Task details: How many lines in the items below contain the string "logo", matching case exactly? Reply with the number alone.

— begin Dataset extract —

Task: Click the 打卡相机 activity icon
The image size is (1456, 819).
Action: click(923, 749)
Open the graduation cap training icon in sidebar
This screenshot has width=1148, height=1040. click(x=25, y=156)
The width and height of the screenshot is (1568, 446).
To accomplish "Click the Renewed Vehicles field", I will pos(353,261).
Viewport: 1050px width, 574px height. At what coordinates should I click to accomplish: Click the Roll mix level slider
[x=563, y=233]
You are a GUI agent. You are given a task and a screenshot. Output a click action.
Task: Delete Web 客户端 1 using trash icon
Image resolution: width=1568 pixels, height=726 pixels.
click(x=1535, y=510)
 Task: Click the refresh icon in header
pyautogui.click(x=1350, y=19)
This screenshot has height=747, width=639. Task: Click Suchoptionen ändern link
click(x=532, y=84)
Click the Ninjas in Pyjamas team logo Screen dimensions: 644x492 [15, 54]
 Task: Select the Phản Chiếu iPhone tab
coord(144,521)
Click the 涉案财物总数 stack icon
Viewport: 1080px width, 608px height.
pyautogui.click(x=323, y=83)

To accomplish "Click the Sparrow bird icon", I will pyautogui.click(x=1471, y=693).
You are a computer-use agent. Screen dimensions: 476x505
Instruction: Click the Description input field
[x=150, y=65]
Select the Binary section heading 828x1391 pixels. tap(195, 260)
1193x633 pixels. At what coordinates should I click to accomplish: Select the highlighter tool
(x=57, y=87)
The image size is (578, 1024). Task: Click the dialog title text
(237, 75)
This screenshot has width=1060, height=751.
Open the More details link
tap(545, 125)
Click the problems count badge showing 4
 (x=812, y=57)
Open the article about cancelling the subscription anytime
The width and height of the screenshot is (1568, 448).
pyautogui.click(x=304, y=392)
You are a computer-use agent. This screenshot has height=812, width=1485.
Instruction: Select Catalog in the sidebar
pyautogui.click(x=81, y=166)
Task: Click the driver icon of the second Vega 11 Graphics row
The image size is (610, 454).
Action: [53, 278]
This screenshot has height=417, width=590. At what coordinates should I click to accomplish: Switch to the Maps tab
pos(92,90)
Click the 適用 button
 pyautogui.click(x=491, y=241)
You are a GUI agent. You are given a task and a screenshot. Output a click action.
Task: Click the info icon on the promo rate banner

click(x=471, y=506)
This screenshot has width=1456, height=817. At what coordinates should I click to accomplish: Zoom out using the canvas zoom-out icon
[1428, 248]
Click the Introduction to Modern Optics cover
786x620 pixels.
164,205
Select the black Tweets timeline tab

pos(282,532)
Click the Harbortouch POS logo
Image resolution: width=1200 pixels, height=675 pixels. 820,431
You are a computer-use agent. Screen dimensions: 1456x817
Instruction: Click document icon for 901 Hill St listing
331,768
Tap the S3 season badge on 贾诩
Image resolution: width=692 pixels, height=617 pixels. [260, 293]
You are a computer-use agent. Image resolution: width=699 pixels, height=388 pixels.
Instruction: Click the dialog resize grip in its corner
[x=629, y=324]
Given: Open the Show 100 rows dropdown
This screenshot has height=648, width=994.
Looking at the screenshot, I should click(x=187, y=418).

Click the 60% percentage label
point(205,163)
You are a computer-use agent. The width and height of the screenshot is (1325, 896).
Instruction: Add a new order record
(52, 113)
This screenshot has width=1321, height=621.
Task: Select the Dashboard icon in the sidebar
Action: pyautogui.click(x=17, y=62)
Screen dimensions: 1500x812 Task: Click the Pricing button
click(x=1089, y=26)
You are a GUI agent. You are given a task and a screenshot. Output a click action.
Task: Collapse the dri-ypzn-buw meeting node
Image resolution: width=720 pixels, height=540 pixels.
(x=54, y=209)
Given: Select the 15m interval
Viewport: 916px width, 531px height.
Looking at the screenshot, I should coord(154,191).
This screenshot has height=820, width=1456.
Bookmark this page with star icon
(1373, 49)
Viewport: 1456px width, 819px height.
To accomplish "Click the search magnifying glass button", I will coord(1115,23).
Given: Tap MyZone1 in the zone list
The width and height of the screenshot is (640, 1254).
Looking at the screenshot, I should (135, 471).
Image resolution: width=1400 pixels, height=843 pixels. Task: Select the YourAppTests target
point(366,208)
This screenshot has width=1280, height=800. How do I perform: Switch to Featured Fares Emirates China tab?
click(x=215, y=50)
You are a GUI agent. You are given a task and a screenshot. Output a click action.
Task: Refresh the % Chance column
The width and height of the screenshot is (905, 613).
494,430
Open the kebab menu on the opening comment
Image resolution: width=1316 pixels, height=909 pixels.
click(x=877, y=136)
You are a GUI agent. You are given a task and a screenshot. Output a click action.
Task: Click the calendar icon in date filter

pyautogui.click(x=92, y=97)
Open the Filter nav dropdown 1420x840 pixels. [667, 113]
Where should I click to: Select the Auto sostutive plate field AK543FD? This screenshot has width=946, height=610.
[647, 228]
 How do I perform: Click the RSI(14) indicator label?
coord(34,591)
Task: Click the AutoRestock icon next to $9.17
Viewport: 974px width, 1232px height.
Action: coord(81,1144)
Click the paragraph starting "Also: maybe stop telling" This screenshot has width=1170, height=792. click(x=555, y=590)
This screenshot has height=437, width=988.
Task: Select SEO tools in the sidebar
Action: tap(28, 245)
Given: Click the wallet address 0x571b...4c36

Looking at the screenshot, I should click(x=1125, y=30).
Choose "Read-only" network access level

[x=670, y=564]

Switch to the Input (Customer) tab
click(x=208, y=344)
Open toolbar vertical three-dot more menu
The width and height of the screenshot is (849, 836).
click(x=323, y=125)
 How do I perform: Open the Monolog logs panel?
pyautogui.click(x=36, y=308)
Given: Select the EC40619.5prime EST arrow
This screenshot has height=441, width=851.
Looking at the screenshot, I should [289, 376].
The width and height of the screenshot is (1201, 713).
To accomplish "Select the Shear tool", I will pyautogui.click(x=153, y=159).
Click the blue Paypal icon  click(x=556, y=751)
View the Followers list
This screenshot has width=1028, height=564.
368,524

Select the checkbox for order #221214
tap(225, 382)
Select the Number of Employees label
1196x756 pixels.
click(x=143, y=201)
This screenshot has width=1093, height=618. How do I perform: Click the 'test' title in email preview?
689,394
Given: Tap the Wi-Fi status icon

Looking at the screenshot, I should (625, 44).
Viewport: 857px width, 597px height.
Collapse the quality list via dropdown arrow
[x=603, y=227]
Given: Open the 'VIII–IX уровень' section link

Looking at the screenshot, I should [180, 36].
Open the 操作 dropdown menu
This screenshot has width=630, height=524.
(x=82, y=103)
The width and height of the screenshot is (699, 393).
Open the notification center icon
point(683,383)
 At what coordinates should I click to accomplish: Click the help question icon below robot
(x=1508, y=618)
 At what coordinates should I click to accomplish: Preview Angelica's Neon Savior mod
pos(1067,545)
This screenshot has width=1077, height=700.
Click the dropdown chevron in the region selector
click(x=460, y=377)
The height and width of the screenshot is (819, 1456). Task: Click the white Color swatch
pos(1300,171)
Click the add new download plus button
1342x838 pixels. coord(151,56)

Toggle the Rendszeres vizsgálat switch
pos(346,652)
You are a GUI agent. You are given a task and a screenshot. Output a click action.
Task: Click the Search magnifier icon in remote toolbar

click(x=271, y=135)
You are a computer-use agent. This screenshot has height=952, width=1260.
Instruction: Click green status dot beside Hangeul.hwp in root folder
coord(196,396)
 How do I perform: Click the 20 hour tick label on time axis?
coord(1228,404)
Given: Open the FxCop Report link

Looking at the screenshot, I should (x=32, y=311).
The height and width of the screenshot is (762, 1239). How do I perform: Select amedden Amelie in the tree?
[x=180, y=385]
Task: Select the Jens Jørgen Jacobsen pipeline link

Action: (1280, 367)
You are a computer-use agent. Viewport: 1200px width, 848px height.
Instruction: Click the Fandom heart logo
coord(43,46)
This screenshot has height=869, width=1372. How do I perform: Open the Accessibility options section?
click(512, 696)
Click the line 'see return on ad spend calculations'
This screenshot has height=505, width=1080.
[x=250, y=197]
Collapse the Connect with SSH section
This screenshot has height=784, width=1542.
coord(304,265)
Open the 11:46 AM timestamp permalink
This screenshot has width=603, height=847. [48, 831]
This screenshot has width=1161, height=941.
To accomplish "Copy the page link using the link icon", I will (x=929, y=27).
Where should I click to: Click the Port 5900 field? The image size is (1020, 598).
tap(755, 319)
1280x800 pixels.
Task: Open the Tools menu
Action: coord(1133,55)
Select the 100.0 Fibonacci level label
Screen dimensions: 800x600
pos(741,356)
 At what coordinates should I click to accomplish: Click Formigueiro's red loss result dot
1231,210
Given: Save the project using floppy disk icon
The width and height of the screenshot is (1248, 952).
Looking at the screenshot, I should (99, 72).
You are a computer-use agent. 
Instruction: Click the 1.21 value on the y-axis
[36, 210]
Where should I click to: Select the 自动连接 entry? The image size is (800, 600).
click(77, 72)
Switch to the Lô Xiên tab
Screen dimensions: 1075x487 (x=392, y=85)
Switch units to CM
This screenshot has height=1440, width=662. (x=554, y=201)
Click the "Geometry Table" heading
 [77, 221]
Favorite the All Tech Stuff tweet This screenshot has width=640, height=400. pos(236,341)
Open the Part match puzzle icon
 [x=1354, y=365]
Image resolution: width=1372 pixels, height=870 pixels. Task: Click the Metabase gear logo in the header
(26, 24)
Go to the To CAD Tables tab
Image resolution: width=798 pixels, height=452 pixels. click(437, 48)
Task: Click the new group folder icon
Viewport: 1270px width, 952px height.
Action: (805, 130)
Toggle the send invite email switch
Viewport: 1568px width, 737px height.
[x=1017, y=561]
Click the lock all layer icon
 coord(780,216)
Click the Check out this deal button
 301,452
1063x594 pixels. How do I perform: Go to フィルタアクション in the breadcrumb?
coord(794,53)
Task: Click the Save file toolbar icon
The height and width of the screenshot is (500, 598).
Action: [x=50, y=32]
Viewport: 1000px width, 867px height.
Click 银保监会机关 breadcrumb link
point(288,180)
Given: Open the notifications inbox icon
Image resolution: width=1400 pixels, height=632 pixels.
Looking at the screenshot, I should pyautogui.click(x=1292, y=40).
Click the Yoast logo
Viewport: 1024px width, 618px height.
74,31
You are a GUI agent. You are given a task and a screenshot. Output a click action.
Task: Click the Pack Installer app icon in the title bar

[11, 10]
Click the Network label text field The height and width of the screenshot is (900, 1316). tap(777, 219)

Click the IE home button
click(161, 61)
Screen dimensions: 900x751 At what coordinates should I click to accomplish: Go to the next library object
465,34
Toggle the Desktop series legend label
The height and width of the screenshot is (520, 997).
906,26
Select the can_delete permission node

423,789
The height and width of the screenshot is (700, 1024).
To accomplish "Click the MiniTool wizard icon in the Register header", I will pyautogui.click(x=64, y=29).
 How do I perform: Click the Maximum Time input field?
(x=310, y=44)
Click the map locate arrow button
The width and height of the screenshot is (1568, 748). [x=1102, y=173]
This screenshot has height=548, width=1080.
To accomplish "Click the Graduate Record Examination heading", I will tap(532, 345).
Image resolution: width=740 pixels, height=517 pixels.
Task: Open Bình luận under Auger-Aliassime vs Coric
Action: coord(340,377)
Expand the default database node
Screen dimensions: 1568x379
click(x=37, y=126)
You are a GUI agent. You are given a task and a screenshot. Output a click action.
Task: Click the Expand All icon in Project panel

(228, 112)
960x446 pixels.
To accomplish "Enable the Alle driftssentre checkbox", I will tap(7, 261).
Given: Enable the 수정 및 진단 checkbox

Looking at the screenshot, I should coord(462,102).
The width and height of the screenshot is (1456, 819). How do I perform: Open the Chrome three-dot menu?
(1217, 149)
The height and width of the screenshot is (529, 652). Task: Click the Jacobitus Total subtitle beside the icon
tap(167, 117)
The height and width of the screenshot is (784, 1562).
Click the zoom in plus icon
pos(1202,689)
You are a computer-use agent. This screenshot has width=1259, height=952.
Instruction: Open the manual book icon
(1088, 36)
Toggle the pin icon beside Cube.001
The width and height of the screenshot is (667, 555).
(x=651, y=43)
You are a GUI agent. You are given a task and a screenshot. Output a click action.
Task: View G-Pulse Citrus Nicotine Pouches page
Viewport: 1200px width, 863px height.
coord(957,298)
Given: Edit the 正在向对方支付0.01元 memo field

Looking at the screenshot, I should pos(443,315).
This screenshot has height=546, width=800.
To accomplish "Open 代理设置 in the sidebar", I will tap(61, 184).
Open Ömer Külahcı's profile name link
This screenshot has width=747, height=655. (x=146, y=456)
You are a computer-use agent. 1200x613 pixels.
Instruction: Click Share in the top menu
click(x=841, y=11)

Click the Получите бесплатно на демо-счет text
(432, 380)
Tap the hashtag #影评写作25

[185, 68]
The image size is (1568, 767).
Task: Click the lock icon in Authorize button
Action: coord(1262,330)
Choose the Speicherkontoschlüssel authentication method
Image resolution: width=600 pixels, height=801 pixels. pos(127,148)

— end Dataset extract —

Response: 5